§ Problem description
As the output, give exactly the lines that run from the one with "Open the gift promotions icon in sidebar" through the end of the records below, and omit pictures.

§ Input
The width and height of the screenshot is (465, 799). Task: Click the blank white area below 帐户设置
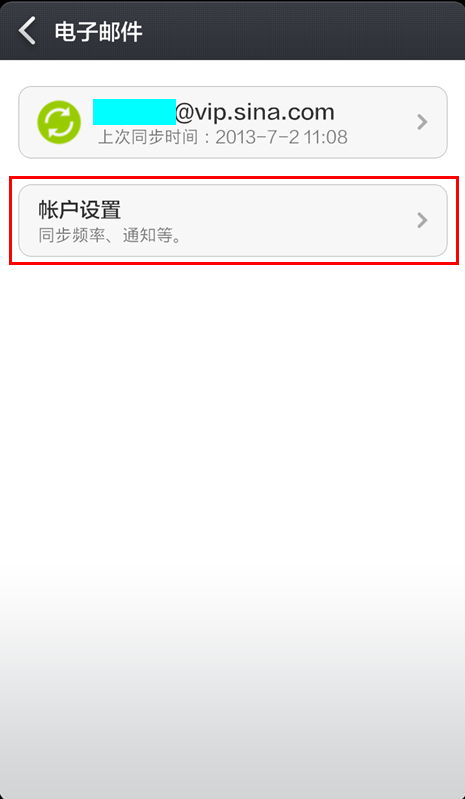232,433
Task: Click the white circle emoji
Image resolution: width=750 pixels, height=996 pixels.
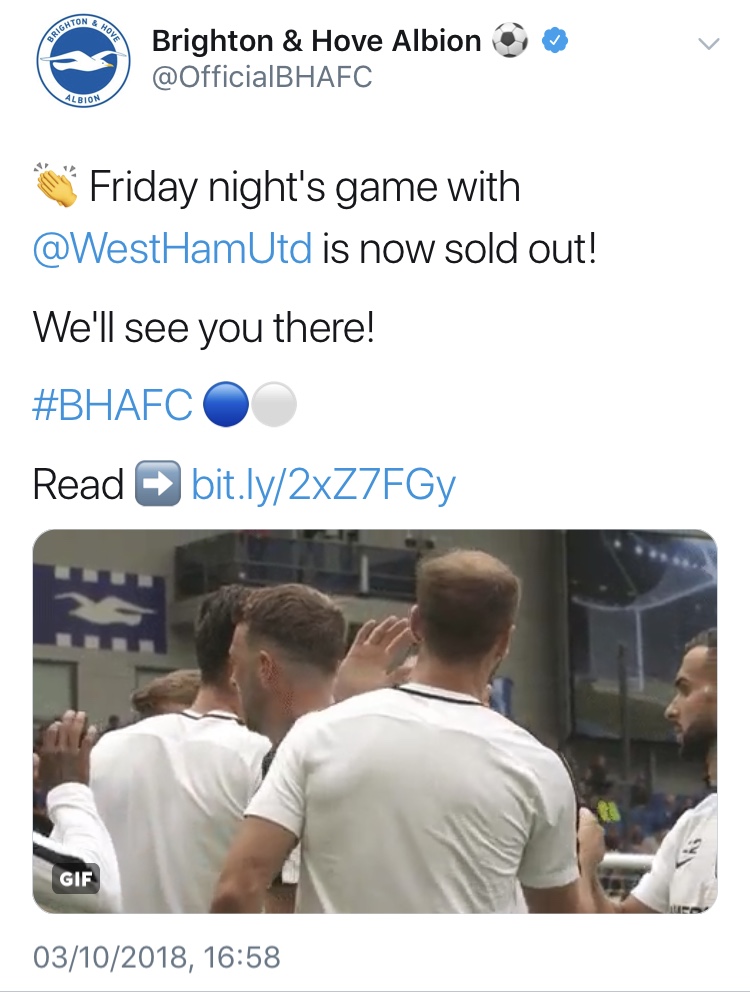Action: click(x=274, y=405)
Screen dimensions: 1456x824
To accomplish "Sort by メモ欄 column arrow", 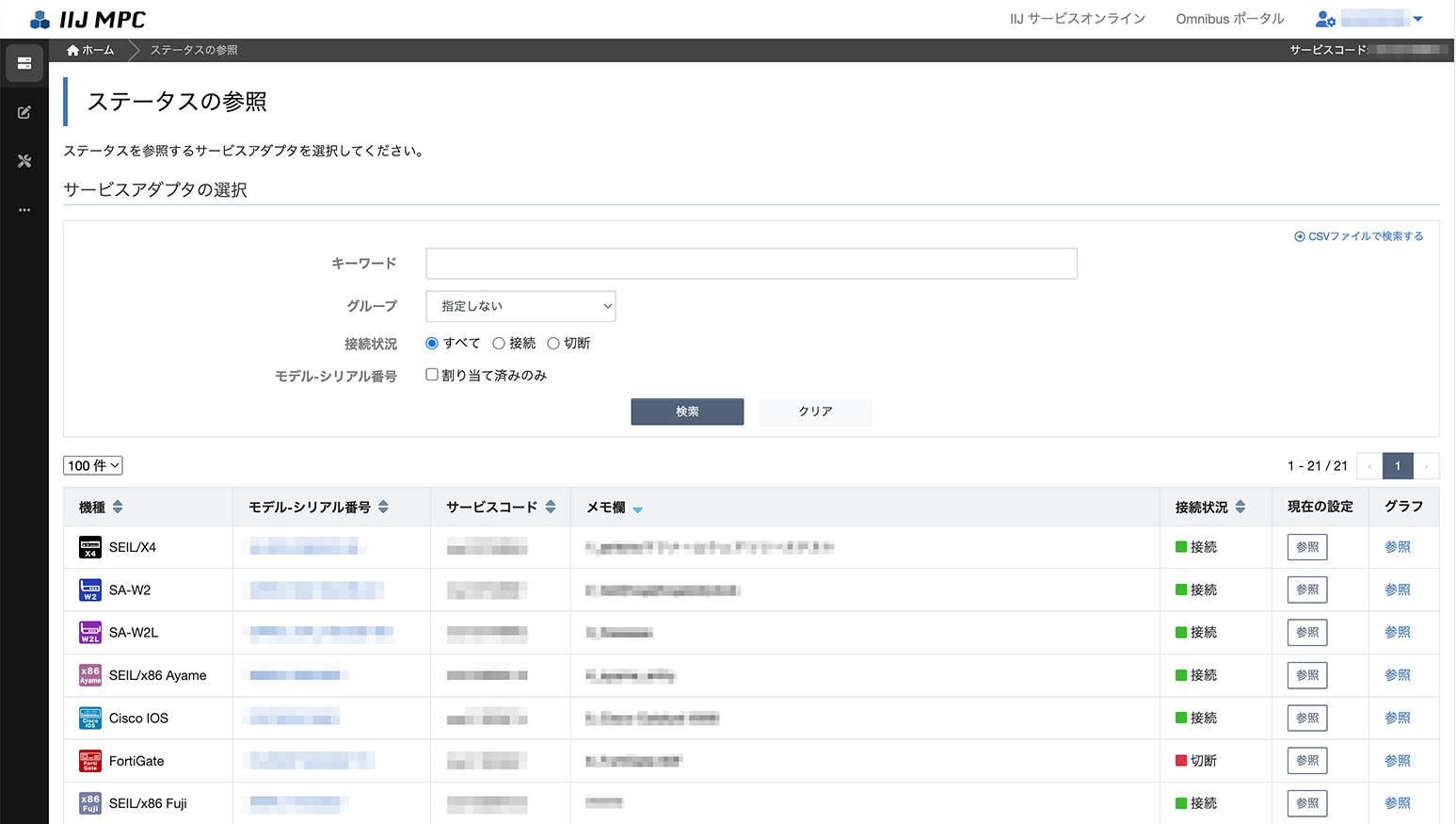I will 637,509.
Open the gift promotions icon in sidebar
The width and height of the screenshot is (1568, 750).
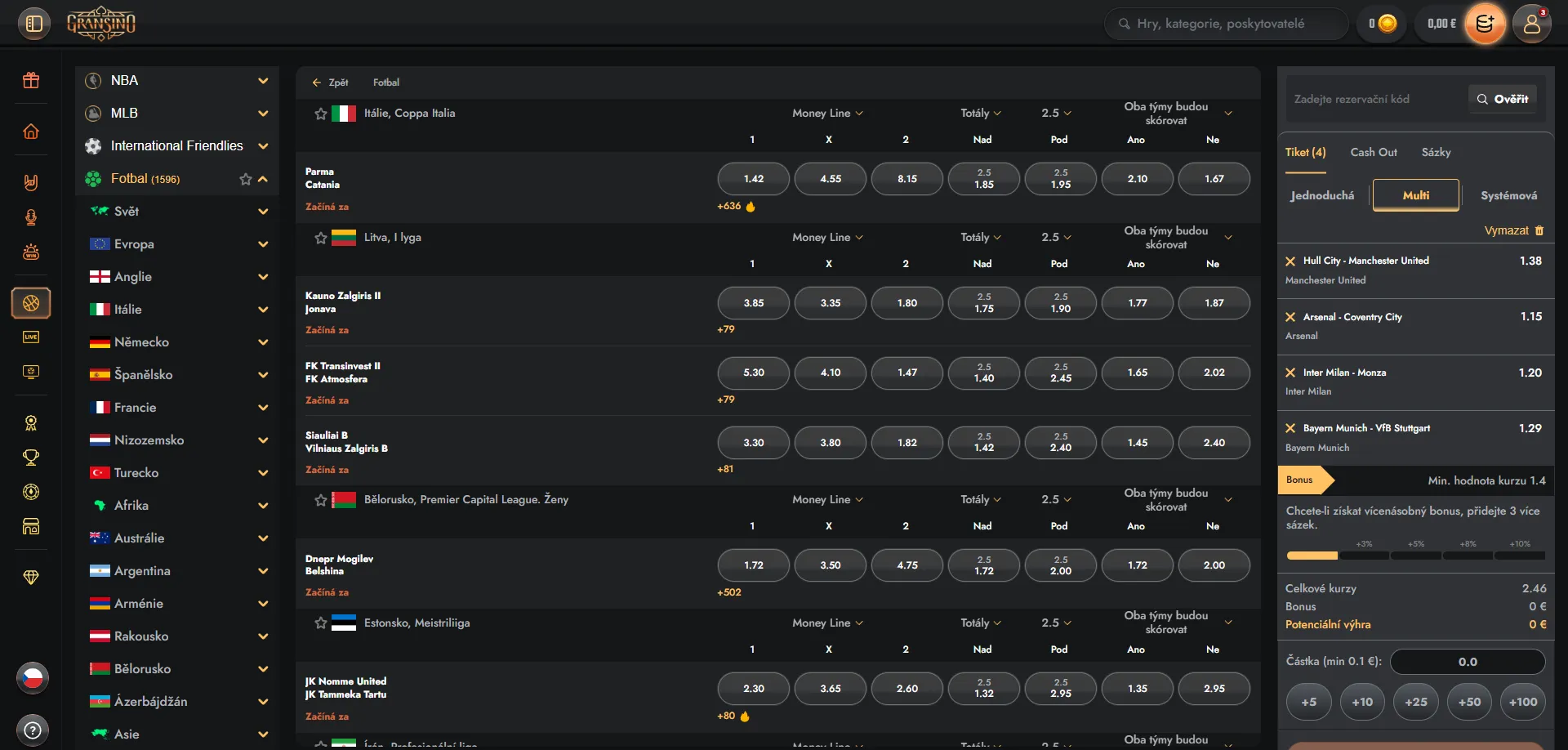tap(31, 80)
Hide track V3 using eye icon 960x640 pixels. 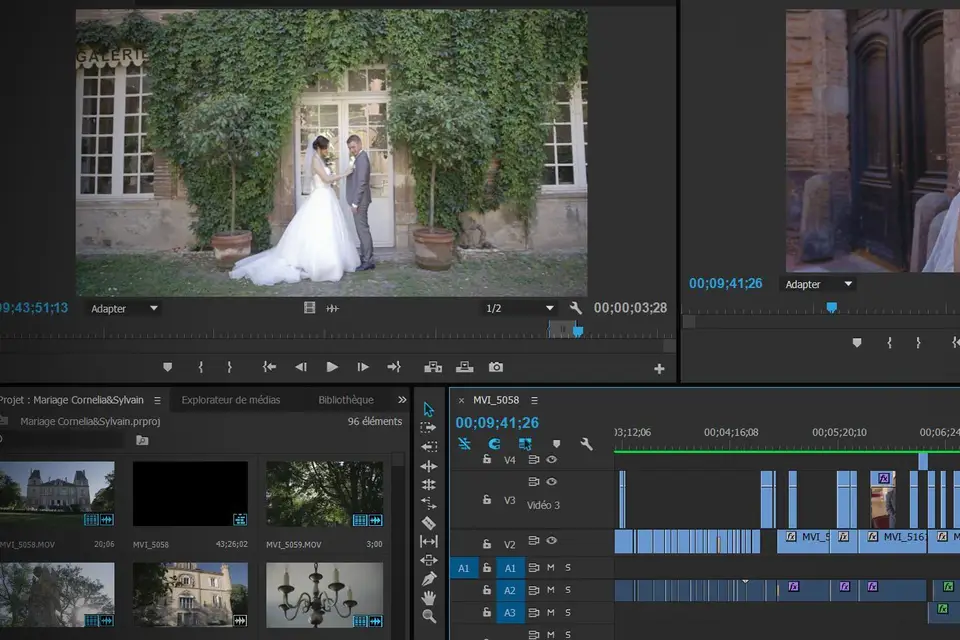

§ Solved problem
Open the gift promotions icon in sidebar
The width and height of the screenshot is (1568, 750).
tap(31, 80)
Hide track V3 using eye icon 960x640 pixels. 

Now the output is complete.